Vygotsky's Sociocultural Theory

  • Lev Vygotsky emphasized the role of social interactions in cognitive development.
    • Zone of Proximal Development (ZPD): The difference between what a child can do independently and what they can achieve with guidance.
    • Scaffolding: The support given to help children achieve tasks just beyond their current abilities while gradually withdrawn as competence increases.

Temperament

  • Concept of temperament includes characteristic styles of interaction and emotional expression.
    • Based on models such as easy, difficult, and slow-to-warm types.
  • Jerome Kagan's research assessed reactivity through physiological and behavioral measures.

Attachment Styles

  • Mary Ainsworth's Strange Situation experiment identified four attachment styles:
    • Secure Attachment (70%): Mild distress when separated but easily comforted upon return.
    • Resistant Attachment (15%): No stress when left but showing little engagement with caregivers upon return.
    • Ambivalent Attachment (15%): Upset and clinging to caregivers but also resistant to comfort.
    • Disorganized Attachment (4%): Exhibiting conflicting behaviors; linked with psychological risks.
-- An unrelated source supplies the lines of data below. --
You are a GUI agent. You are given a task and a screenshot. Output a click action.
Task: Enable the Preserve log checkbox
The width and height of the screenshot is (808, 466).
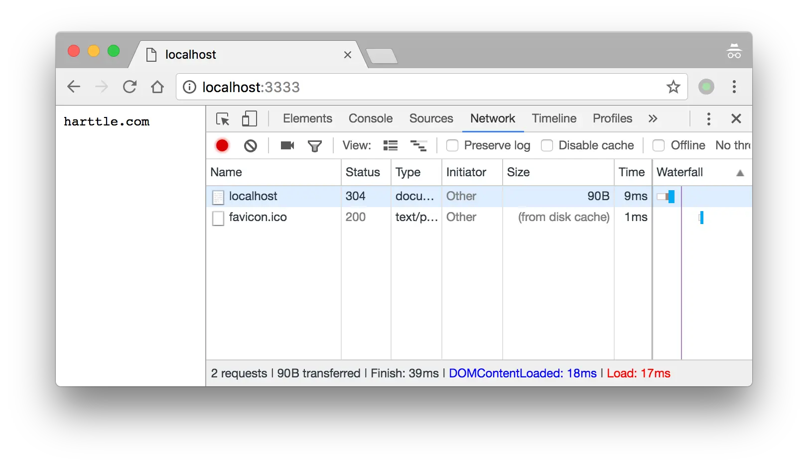452,145
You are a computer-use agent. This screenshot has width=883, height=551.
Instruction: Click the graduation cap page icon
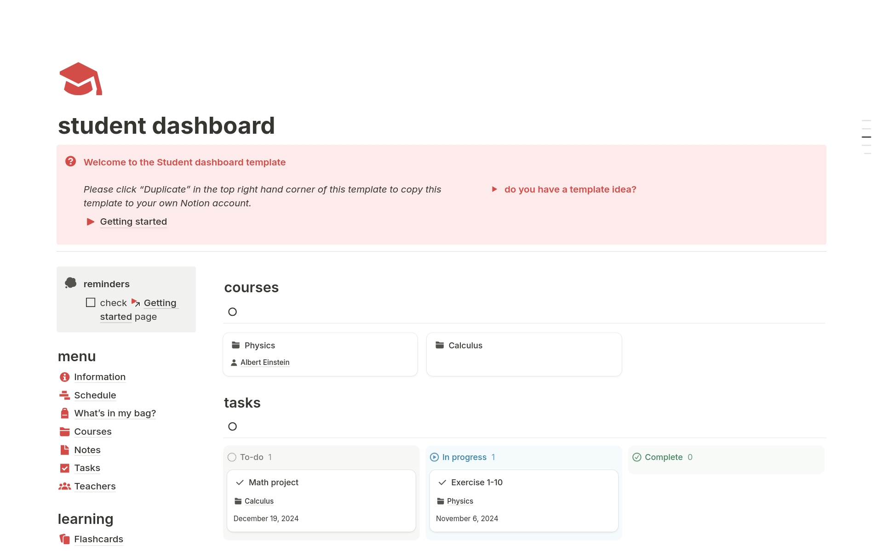click(x=80, y=79)
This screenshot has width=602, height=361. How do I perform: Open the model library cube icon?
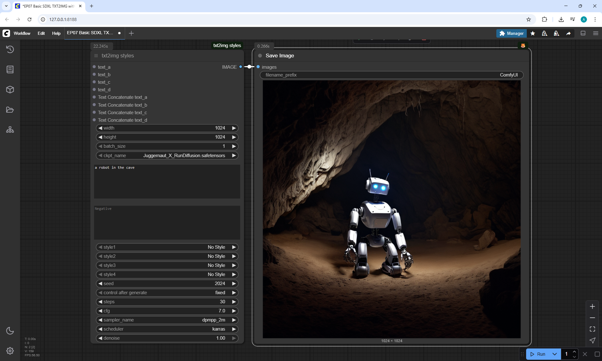(10, 89)
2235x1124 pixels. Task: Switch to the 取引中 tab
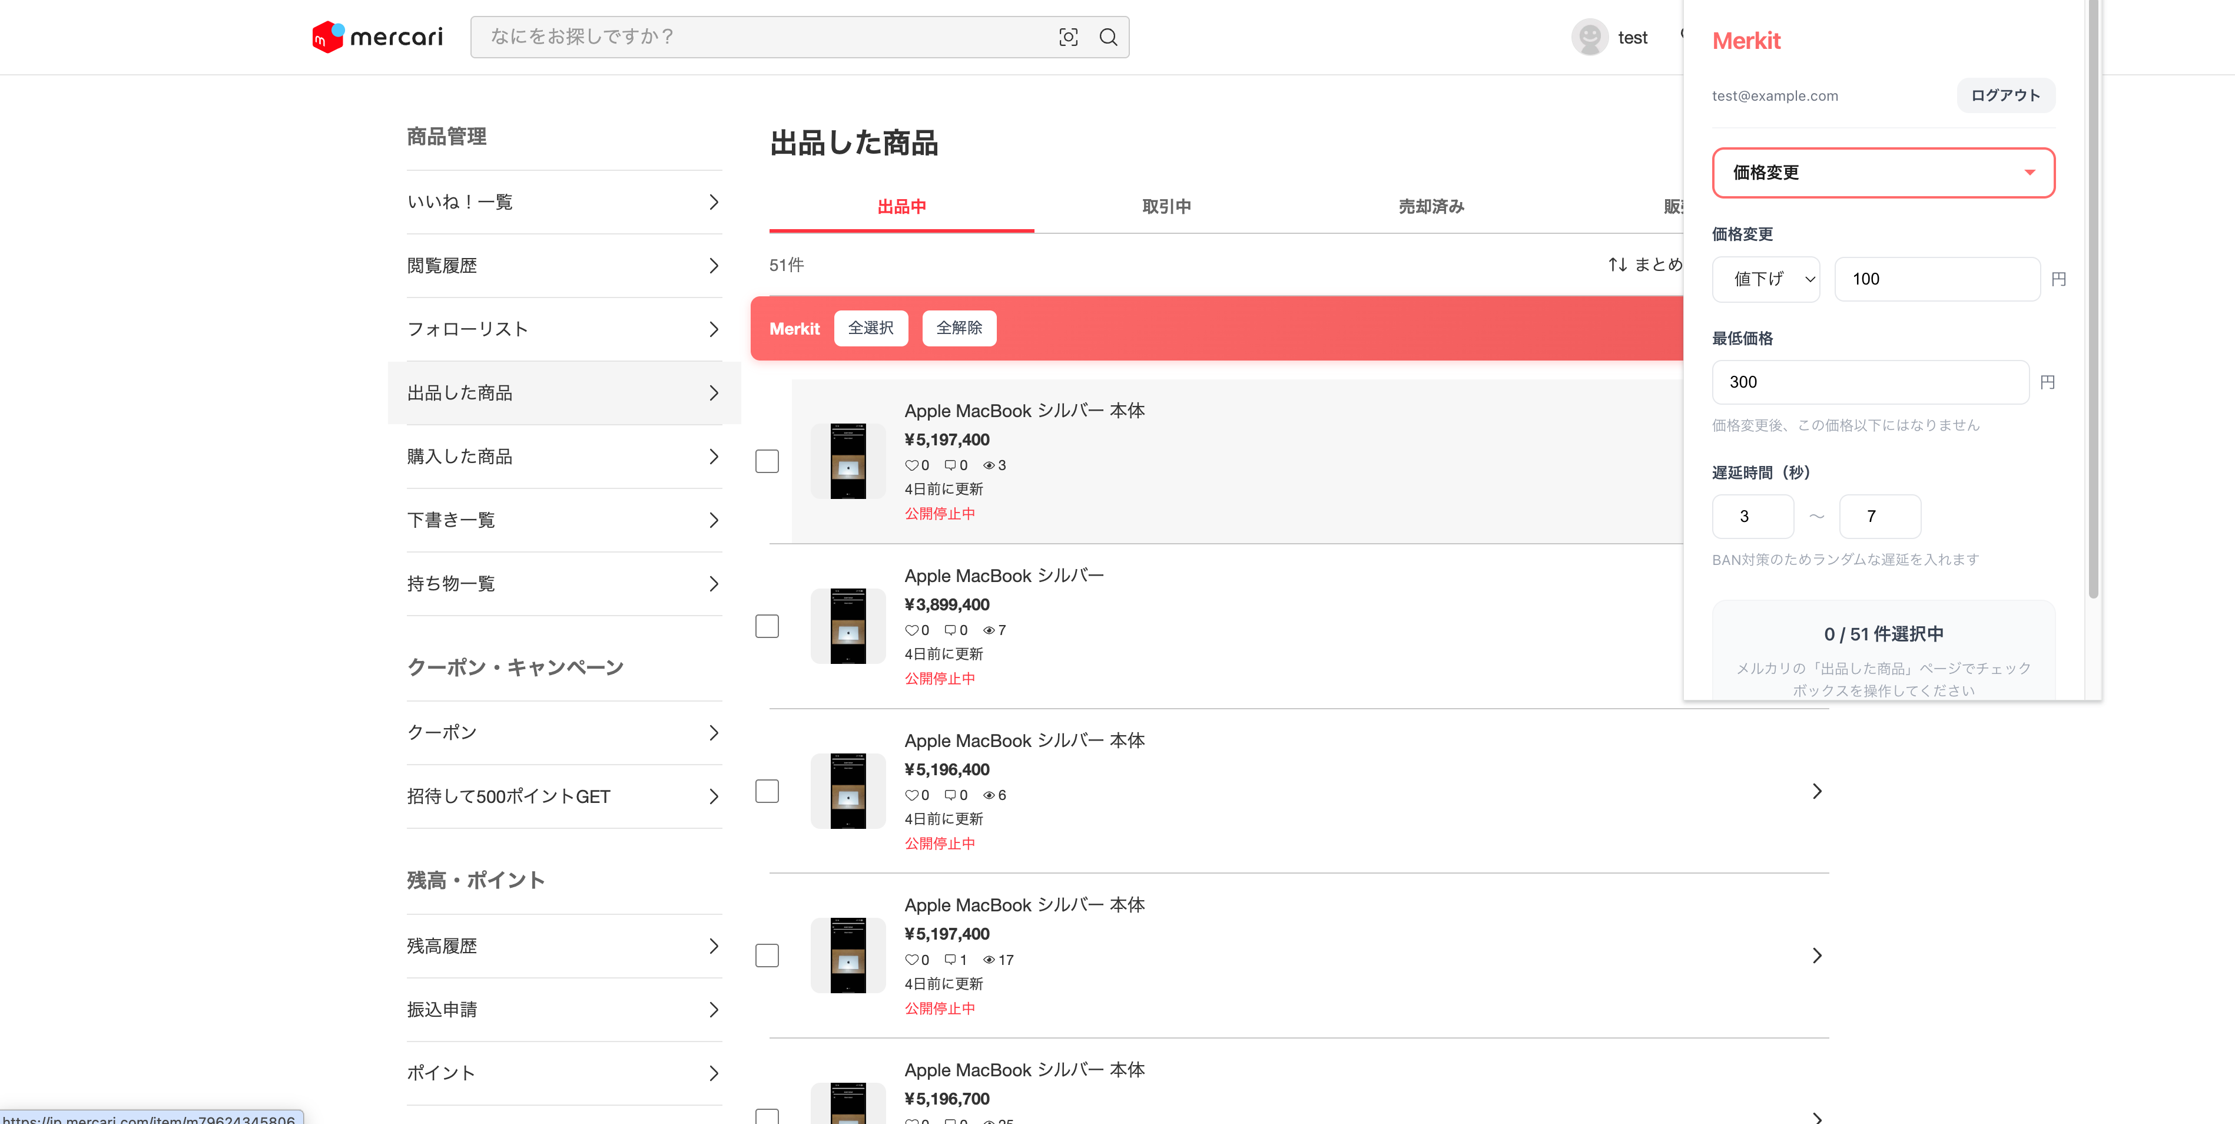click(x=1166, y=207)
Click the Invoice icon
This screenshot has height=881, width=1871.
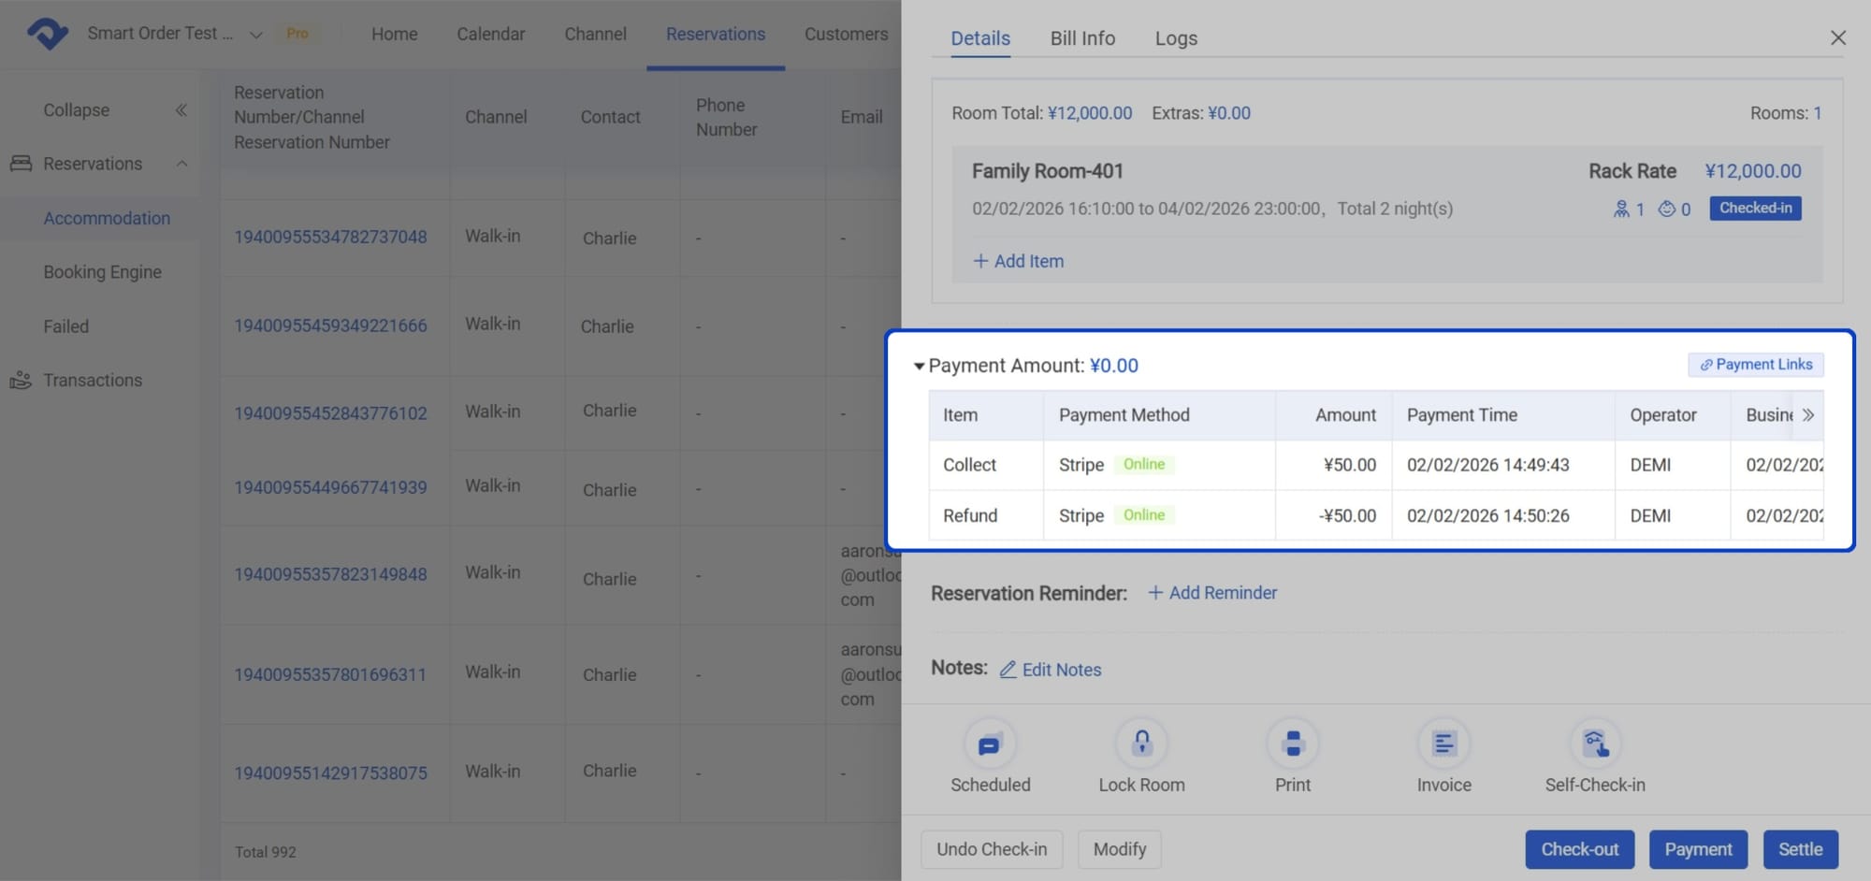(1443, 743)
Harlow's Studies on Attachment

  • Harry and Margaret Harlow studied infant monkeys and found they preferred comfort over food, illustrating the importance of physical affection for attachment.

Erikson's Psychosocial Development Stages

  • Eight stages characterized by crises to overcome leading to a healthier personality:
    1. Trust vs. Mistrust (0-1 year): Dependence on caregivers, forming foundation for trust.
    2. Autonomy vs. Shame/Doubt (1-3 years): Encouraging exploration fosters independence.
    3. Initiative vs. Guilt (3-6 years): Encouragement vs. criticism impacts confidence in social situations.
    4. Industry vs. Inferiority (6 years-puberty): Self-esteem built through peer comparisons and accomplishments.
    5. Identity vs. Role Confusion (12-18 years): Exploring self-concept leads to stronger identity or confusion.
    6. Intimacy vs. Isolation (18-40 years): Forming meaningful relationships; failure leads to isolation.
    7. Generativity vs. Stagnation (40-65 years): Contributing to society through work or relationships; failure leads to stagnation.
    8. Integrity vs. Despair (65 years onwards): Reflecting on life with a sense of fulfillment versus regret.

Baumrind's Parenting Styles

  • Diana Baumrind identified four parenting styles based on responsiveness and control:
    • Authoritarian: High control, low warmth.
    • Authoritative: High control, high warmth; fosters independence.
    • Permissive: Low control, high warmth; few demands placed on children.
    • Uninvolved: Low control, low warmth; minimal involvement.

Happiness and Aging

  • Happiness levels tend to improve with age, likely due to reduced self-expectations and greater emotional stability.

Stages of Grieving and Facing Death (Kubler-Ross)

  • Elizabeth Kubler-Ross’s model outlines stages people might experience when confronted with death:
    1. Denial: Shock or disbelief regarding terminal diagnosis.
    2. Anger: Frustration towards healthy individuals or caregivers.
    3. Bargaining: Seeking compromises to extend life or sessions of peace.
    4. Depression: Acknowledgment of loss and sadness about the future.
    5. Acceptance: Coming to terms with impending death, affecting both individual and loved ones.